* _Problem to work on_
Print the listing lines from the line with "Buitenplanten & Tuinieren (13, 1143)" to the line with "[Custom Cameron on Tiktok] (503, 6)", both included, and copy them exactly as they stand.

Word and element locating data
>>

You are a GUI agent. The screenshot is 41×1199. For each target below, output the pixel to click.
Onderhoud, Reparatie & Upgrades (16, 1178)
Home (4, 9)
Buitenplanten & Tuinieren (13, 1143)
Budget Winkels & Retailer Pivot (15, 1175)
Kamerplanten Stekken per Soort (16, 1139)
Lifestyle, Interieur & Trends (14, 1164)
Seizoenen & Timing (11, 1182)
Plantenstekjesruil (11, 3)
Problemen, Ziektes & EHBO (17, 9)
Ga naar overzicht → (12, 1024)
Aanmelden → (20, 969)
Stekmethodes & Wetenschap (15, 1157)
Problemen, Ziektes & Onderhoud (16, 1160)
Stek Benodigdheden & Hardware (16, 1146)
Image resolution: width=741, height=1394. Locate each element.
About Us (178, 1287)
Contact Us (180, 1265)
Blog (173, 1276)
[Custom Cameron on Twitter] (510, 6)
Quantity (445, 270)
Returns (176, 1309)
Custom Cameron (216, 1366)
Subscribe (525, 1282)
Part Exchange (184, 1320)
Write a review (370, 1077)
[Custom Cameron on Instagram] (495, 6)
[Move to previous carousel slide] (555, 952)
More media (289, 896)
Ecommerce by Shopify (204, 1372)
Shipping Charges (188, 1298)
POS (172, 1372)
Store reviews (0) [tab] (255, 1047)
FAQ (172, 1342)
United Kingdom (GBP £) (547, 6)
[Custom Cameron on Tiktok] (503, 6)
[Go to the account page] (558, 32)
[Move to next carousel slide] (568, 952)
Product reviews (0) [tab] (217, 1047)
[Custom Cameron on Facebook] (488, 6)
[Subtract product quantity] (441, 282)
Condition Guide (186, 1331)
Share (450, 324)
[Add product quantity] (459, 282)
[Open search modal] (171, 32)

<<
>>

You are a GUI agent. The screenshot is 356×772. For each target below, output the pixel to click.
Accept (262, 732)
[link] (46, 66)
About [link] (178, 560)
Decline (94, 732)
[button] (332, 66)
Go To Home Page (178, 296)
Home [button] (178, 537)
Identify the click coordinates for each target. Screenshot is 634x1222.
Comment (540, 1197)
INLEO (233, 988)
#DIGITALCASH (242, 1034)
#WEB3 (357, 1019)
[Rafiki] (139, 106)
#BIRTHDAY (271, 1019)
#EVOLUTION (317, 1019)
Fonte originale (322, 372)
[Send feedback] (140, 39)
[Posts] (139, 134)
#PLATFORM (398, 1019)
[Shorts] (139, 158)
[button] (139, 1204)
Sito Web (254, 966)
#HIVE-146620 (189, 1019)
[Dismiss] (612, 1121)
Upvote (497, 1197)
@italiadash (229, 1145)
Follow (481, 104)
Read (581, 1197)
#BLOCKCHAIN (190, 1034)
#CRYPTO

<<

* _The solution_
Buitenplanten & Tuinieren (13, 1143)
Budget Winkels & Retailer Pivot (15, 1175)
Kamerplanten Stekken per Soort (16, 1139)
Lifestyle, Interieur & Trends (14, 1164)
Seizoenen & Timing (11, 1182)
Plantenstekjesruil (11, 3)
Problemen, Ziektes & EHBO (17, 9)
Ga naar overzicht → (12, 1024)
Aanmelden → (20, 969)
Stekmethodes & Wetenschap (15, 1157)
Problemen, Ziektes & Onderhoud (16, 1160)
Stek Benodigdheden & Hardware (16, 1146)
Image resolution: width=741, height=1394. Locate each element.
About Us (178, 1287)
Contact Us (180, 1265)
Blog (173, 1276)
[Custom Cameron on Twitter] (510, 6)
Quantity (445, 270)
Returns (176, 1309)
Custom Cameron (216, 1366)
Subscribe (525, 1282)
Part Exchange (184, 1320)
Write a review (370, 1077)
[Custom Cameron on Instagram] (495, 6)
[Move to previous carousel slide] (555, 952)
More media (289, 896)
Ecommerce by Shopify (204, 1372)
Shipping Charges (188, 1298)
POS (172, 1372)
Store reviews (0) [tab] (255, 1047)
FAQ (172, 1342)
United Kingdom (GBP £) (547, 6)
[Custom Cameron on Tiktok] (503, 6)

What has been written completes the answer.